I'm not sure what language in the FAQ creates the impression that the SAN deployment model is somehow incompatible with running Procotol services. This is perfectly fine.

yuri

[Inactive hide details for Jan-Frode Myklebust ---03/06/2016 10:12:07 PM---I agree, but would also normally want to stay within]Jan-Frode Myklebust ---03/06/2016 10:12:07 PM---I agree, but would also normally want to stay within whatever is recommended.

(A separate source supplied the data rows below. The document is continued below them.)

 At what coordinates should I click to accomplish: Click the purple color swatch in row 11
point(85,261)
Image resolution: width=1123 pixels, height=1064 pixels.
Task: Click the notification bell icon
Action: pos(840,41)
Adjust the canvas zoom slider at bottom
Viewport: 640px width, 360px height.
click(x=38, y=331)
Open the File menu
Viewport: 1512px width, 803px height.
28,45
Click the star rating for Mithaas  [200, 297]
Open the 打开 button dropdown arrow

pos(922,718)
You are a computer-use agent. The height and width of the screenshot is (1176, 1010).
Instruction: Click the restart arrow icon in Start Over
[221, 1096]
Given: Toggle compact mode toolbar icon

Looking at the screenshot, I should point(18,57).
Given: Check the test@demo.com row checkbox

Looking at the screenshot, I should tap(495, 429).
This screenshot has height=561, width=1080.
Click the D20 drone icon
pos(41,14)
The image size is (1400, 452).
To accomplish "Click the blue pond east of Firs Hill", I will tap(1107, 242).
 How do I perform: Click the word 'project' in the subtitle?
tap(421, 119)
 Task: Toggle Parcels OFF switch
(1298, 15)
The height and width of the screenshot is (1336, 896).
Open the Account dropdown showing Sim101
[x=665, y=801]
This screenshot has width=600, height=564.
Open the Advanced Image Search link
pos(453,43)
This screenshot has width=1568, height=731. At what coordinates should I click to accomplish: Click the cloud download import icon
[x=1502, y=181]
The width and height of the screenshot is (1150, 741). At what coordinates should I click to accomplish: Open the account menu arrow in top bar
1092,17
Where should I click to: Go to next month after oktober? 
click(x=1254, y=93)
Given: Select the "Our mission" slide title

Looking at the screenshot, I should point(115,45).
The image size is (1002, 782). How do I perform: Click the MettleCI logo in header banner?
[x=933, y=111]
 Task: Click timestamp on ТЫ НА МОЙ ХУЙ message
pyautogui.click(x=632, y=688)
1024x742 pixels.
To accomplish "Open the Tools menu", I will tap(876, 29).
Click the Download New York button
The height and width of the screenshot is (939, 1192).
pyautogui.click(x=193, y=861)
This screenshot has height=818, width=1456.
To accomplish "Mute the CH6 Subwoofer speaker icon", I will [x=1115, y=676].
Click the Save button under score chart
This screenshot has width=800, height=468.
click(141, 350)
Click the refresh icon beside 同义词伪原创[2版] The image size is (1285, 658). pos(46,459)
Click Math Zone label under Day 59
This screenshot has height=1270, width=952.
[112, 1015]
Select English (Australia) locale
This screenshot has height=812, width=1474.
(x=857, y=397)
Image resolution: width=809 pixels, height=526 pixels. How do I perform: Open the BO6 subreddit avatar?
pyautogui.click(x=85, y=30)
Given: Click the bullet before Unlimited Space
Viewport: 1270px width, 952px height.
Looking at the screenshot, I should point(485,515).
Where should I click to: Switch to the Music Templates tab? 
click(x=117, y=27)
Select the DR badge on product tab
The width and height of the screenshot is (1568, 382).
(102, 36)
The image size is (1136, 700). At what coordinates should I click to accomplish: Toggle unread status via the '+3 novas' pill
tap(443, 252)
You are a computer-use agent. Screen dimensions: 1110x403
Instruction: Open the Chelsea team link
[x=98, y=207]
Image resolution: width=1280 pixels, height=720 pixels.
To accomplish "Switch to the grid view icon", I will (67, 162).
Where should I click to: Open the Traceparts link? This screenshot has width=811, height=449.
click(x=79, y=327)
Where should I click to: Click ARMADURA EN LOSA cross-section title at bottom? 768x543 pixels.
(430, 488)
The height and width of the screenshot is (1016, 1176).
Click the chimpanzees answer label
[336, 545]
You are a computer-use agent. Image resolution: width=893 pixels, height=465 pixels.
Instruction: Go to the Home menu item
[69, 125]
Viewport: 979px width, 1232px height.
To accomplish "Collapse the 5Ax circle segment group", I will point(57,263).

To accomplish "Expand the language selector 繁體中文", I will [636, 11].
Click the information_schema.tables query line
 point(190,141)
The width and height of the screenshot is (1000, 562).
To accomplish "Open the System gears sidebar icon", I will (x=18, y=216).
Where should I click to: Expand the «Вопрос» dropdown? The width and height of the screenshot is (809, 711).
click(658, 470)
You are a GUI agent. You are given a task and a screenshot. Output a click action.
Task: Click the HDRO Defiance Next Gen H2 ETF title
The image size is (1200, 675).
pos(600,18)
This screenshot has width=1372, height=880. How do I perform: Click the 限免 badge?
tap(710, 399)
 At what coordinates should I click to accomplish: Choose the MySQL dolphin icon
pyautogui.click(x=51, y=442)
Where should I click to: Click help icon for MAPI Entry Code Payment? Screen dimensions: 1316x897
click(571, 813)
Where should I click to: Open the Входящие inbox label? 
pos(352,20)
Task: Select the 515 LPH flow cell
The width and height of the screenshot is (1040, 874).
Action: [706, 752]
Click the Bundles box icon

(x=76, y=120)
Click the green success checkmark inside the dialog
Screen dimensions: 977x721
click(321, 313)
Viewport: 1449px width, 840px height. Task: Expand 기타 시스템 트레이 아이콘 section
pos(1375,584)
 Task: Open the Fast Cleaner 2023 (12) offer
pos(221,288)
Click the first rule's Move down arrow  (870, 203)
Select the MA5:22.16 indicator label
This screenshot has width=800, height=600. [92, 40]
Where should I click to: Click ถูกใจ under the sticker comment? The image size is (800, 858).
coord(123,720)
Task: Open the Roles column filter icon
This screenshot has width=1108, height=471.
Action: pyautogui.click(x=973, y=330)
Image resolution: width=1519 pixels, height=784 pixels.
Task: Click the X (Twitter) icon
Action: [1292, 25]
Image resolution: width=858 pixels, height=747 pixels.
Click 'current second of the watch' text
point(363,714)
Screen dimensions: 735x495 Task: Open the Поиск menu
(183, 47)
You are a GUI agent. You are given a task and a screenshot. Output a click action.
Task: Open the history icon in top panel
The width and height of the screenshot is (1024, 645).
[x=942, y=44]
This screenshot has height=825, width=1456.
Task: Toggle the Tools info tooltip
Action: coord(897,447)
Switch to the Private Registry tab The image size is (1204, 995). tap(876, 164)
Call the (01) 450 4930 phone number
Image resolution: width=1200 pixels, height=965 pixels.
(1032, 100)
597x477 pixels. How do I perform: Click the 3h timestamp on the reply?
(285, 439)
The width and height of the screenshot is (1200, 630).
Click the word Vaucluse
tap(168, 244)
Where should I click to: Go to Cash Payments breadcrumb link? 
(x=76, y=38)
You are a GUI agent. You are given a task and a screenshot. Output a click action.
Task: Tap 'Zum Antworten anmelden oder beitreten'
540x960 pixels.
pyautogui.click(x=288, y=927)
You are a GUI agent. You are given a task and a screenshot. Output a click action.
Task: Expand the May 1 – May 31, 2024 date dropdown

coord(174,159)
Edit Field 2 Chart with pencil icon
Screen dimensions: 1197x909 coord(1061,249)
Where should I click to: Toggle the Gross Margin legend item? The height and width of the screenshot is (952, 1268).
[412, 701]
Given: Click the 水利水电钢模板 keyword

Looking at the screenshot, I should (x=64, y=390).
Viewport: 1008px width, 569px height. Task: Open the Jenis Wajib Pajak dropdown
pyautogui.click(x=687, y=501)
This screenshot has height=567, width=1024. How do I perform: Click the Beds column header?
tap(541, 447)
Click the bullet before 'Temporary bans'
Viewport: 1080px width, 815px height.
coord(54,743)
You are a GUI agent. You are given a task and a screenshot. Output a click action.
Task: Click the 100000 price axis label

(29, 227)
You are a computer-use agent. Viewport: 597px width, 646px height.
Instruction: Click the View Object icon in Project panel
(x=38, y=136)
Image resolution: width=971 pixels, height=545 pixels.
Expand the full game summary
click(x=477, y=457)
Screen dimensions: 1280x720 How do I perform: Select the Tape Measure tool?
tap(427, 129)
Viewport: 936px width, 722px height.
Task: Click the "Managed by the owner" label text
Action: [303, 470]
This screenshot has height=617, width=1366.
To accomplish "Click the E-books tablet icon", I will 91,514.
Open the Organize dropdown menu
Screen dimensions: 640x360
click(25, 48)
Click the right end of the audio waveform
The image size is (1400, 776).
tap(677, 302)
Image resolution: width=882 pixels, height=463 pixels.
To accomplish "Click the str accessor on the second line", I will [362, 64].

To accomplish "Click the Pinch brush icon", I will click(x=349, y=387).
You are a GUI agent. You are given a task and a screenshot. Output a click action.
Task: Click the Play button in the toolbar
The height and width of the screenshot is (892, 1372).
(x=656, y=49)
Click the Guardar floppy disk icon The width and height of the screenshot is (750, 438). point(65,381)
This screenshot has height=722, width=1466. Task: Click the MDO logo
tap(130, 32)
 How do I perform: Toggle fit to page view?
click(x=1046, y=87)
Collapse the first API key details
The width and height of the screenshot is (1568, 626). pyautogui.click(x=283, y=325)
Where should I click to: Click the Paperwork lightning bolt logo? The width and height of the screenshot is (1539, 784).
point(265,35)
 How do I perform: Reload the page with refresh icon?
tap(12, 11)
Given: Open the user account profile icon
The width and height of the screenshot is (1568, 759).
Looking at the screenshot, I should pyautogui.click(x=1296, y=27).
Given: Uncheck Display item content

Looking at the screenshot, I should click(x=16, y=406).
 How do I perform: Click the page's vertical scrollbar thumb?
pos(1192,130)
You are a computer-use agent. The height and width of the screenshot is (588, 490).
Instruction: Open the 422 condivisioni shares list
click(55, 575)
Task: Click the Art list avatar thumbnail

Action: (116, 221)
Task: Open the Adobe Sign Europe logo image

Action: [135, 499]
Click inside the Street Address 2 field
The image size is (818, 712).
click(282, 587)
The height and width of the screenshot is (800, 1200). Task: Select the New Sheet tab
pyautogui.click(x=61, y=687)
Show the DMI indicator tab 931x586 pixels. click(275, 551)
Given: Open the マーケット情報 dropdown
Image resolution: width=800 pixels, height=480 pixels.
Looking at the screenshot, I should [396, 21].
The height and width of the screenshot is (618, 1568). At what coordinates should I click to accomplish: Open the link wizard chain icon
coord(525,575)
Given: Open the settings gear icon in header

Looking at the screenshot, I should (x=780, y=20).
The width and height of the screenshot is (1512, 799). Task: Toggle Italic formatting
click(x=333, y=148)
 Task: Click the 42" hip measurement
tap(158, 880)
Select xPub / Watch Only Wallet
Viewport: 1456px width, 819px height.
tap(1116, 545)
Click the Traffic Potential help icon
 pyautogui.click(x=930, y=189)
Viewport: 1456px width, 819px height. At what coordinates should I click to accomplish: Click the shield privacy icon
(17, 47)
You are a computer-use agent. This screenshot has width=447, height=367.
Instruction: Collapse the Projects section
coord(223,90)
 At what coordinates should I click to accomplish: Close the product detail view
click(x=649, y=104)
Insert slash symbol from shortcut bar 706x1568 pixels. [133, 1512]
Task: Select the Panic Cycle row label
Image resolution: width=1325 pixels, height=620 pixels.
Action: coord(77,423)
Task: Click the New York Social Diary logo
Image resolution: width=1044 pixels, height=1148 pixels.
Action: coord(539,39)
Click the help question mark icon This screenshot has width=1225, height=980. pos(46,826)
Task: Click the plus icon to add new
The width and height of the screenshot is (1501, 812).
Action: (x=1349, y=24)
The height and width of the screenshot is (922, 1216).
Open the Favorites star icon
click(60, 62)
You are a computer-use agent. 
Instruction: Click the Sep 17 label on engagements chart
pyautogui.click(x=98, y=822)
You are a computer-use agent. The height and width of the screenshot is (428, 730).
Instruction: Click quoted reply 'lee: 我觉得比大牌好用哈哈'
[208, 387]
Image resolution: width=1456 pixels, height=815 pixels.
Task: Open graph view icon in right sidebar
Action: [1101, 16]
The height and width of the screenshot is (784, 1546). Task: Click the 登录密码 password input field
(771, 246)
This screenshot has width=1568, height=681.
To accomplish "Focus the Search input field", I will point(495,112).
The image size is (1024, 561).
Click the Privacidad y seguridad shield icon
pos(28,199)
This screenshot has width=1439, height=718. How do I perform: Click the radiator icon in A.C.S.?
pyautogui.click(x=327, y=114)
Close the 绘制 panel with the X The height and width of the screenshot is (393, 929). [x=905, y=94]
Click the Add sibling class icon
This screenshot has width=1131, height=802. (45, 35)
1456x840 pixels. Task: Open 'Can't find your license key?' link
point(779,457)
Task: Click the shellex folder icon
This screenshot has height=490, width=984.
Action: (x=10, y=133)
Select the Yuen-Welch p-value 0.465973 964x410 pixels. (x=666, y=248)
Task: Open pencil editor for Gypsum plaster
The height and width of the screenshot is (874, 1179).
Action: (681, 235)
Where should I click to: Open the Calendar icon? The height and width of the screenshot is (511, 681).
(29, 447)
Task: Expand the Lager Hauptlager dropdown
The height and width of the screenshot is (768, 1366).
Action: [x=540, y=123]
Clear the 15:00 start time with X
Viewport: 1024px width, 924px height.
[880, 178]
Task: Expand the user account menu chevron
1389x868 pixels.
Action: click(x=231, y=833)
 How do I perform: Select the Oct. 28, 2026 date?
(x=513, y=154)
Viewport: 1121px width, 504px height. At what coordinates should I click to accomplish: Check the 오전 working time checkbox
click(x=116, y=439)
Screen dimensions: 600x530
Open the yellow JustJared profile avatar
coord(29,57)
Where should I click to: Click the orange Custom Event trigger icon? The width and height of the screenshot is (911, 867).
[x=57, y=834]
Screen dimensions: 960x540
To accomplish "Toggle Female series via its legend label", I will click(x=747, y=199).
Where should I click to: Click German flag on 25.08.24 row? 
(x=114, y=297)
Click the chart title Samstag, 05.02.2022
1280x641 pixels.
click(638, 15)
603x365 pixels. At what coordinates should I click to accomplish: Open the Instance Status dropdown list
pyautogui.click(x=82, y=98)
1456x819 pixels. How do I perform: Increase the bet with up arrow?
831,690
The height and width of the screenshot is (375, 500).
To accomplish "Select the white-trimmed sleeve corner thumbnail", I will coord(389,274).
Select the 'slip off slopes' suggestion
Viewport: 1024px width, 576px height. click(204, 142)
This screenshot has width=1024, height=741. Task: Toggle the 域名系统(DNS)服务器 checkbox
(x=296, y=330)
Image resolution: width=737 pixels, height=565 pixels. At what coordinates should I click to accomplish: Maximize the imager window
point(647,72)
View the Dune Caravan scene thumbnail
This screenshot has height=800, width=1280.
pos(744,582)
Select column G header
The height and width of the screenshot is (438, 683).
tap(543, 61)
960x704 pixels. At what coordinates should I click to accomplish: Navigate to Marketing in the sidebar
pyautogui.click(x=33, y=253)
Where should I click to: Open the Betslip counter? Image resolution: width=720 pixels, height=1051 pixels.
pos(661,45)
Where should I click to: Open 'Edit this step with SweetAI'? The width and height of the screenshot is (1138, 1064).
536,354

From: Jan-Frode Myklebust <janfrode at tanso.net<mailto:janfrode at tanso.net>>
To: gpfsug main discussion list <gpfsug-discuss at spectrumscale.org<mailto:gpfsug-discuss at spectrumscale.org>>,
Date: 03/06/2016 10:12 PM
Subject: Re: [gpfsug-discuss] Small cluster
Sent by: gpfsug-discuss-bounces at spectrumscale.org<mailto:gpfsug-discuss-bounces at spectrumscale.org>

________________________________



I agree, but would also normally want to stay within whatever is recommended.

What about quorum/manager functions? Also OK to run these on the CES nodes in a 2-node cluster, or any reason to partition these out so that we then have a 4-node cluster running on 2 physical machines?


-jf
søn. 6. mar. 2016 kl. 21.28 skrev Marc A Kaplan <makaplan at us.ibm.com<mailto:makaplan at us.ibm.com>>:

As Sven wrote, the FAQ does not "prevent" anything.  It's just a recommendation someone came up with.  Which may or may not apply to your situation.

Partitioning a server into two servers might be a good idea if you really need the protection/isolation.  But I expect you are limiting the potential performance of the overall system, compared to running a single Unix image with multiple processes that can share resource and communicate more freely.